Feels Bad Man: Dissecting Automated Hateful Meme Detection Through the
Lens of Facebook's Challenge
- URL: http://arxiv.org/abs/2202.08492v1
- Date: Thu, 17 Feb 2022 07:52:22 GMT
- Title: Feels Bad Man: Dissecting Automated Hateful Meme Detection Through the
Lens of Facebook's Challenge
- Authors: Catherine Jennifer, Fatemeh Tahmasbi, Jeremy Blackburn, Gianluca
Stringhini, Savvas Zannettou, and Emiliano De Cristofaro
- Abstract summary: We assess the efficacy of current state-of-the-art multimodal machine learning models toward hateful meme detection.
We use two benchmark datasets comprising 12,140 and 10,567 images from 4chan's "Politically Incorrect" board (/pol/) and Facebook's Hateful Memes Challenge dataset.

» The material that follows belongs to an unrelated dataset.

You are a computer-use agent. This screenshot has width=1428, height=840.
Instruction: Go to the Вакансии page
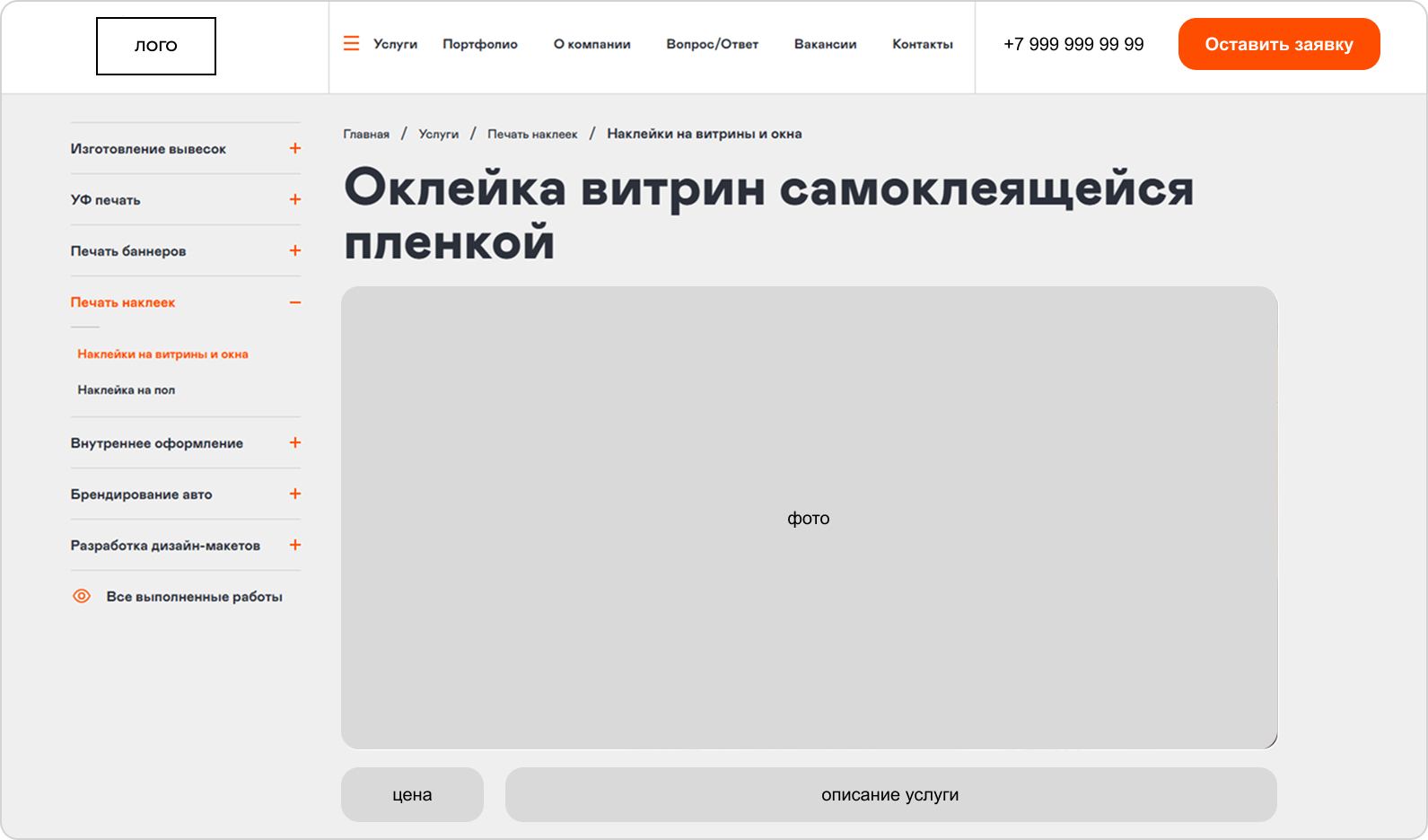[x=825, y=44]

We conduct three experiments to determine the importance of multimodality on classification performance, the influential capacity of fringe Web communities on mainstream social platforms and vice versa.
- Score: 10.775419935941008
- License: http://arxiv.org/licenses/nonexclusive-distrib/1.0/
- Abstract: Internet memes have become a dominant method of communication; at the same
time, however, they are also increasingly being used to advocate extremism and
foster derogatory beliefs. Nonetheless, we do not have a firm understanding as
to which perceptual aspects of memes cause this phenomenon. In this work, we
assess the efficacy of current state-of-the-art multimodal machine learning
models toward hateful meme detection, and in particular with respect to their
generalizability across platforms. We use two benchmark datasets comprising
12,140 and 10,567 images from 4chan's "Politically Incorrect" board (/pol/) and
Facebook's Hateful Memes Challenge dataset to train the competition's
top-ranking machine learning models for the discovery of the most prominent
features that distinguish viral hateful memes from benign ones. We conduct
three experiments to determine the importance of multimodality on
classification performance, the influential capacity of fringe Web communities
on mainstream social platforms and vice versa, and the models' learning
transferability on 4chan memes. Our experiments show that memes' image
characteristics provide a greater wealth of information than its textual
content. We also find that current systems developed for online detection of
hate speech in memes necessitate further concentration on its visual elements
to improve their interpretation of underlying cultural connotations, implying
that multimodal models fail to adequately grasp the intricacies of hate speech
in memes and generalize across social media platforms.